***** Excerpted passage

As I mentioned in my TechEd Memoirs post, Microsoft is scaling back from the “super” cube approach in favor of more granular data “islands”. Since this took me by suprise, I approached the SSAS team for clarification. Here are the answers I managed to get:
1. What performance benefits could be realized by splitting UDM in data islands?
At this point, we don't have detailed performance numbers we can share. But to give an indication - a cube that had around 15 measure groups, and a very large number of attributes (over 100 cube dimensions, many with more than 100 attributes) showed a performance improvement of about 6 fold when split into separate cubes (one per measure group), for queries that only referenced a single measure group. The main benefit came from the reduced cube space - the individual cubes only needed to include dimensions related to the measure group, and therefore paid no overhead for unrelated dimensions. There was also some benefit from the MDX script being simpler for each of the individual cubes.
2. What guidelines should be followed when partitioning UDM?
The general principle is to have multiple cubes, maybe even one per fact table. Then have other cubes, using linked measure groups that can combine into the complete view. Use the small cubes when they meet the needs, and query the full cube when need to use measures from >1 measure group.
Some general guidelines are:
- If the dimensionality of all the measure groups is (much) the same, it would limit the benefit of splitting up (though there is some benefit of the simpler MDX script per cube)
- If queries very commonly reference measures from >1 measure group, then there would be no value in splitting those measure groups into separate cubes
- The perf benefit must be balanced against the negative impact on the end user view, if frequently a question using measures from just one measure group becomes a question where a measure from another measure group is added. For the user to switch cubes in the middle would be tiresome
- A single large cube is easier to manage, as there is no need to duplicate scripts
For calculations that span cross measure groups e.g. where many measure groups have calculations using exchange rate, certainly would not want to use LookupCube. Could either keep all those measure groups in the same cube, or split up and again use linked measure groups to utilize exchange rates in multiple cubes
3. By a “data island” do you mean leveraging the linked dimensions and measure group features? If so, any known limitations and restrictions?
Yes, uses linked measure groups, as described above. The dimensions are simply shared, and need not be linked. As far as limitations, there is overhead of having to define calculations etc. on the cube that combines the smaller cubes. Also, Report Builder does not handle such databases that well, as the linked measure groups appear as separate entities in the report model (there is nothing saying the Sales in one cube is exactly the same as Sales in another)
4. When can we expect a UDM performance whitepaper?
One is being worked on.
Wed, Jun 28 2006 3:11 AM

**********
***** Supplied data

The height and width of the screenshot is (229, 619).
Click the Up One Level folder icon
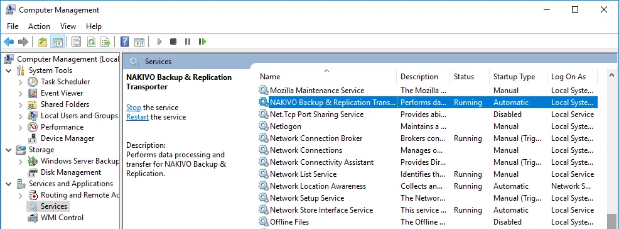42,42
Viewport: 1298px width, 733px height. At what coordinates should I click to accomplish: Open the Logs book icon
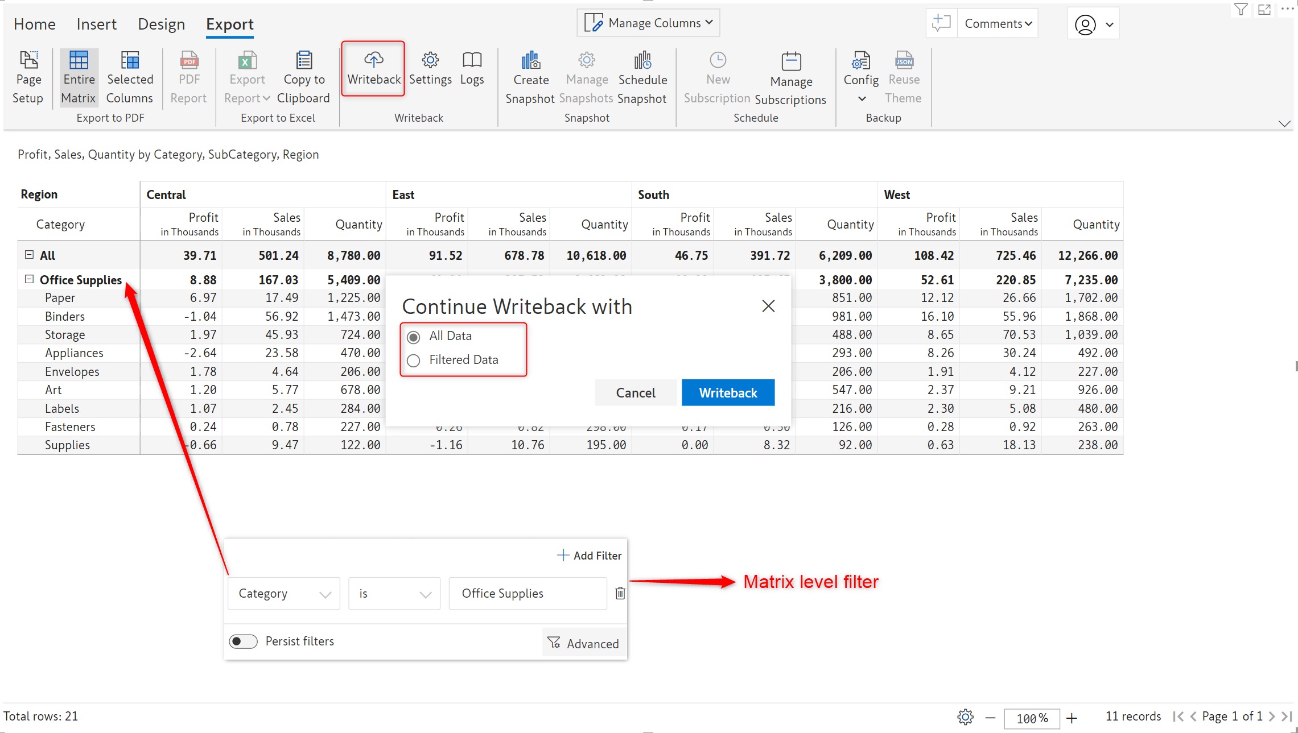coord(472,60)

**********

> **Directives**
(1) In the post on SSAS data islands, what performance improvement did the cube with around 15 measure groups show when it was split into separate cubes?
(2) Set down, word for word, the passage of the post on SSAS data islands from "At this point, we" up to and including "when partitioning UDM?".
The data has no connection to the post on SSAS data islands.

> **Task results**
(1) It improved about 6 fold for queries that referenced only a single measure group.

(2)
At this point, we don't have detailed performance numbers we can share. But to give an indication - a cube that had around 15 measure groups, and a very large number of attributes (over 100 cube dimensions, many with more than 100 attributes) showed a performance improvement of about 6 fold when split into separate cubes (one per measure group), for queries that only referenced a single measure group. The main benefit came from the reduced cube space - the individual cubes only needed to include dimensions related to the measure group, and therefore paid no overhead for unrelated dimensions. There was also some benefit from the MDX script being simpler for each of the individual cubes.
2. What guidelines should be followed when partitioning UDM?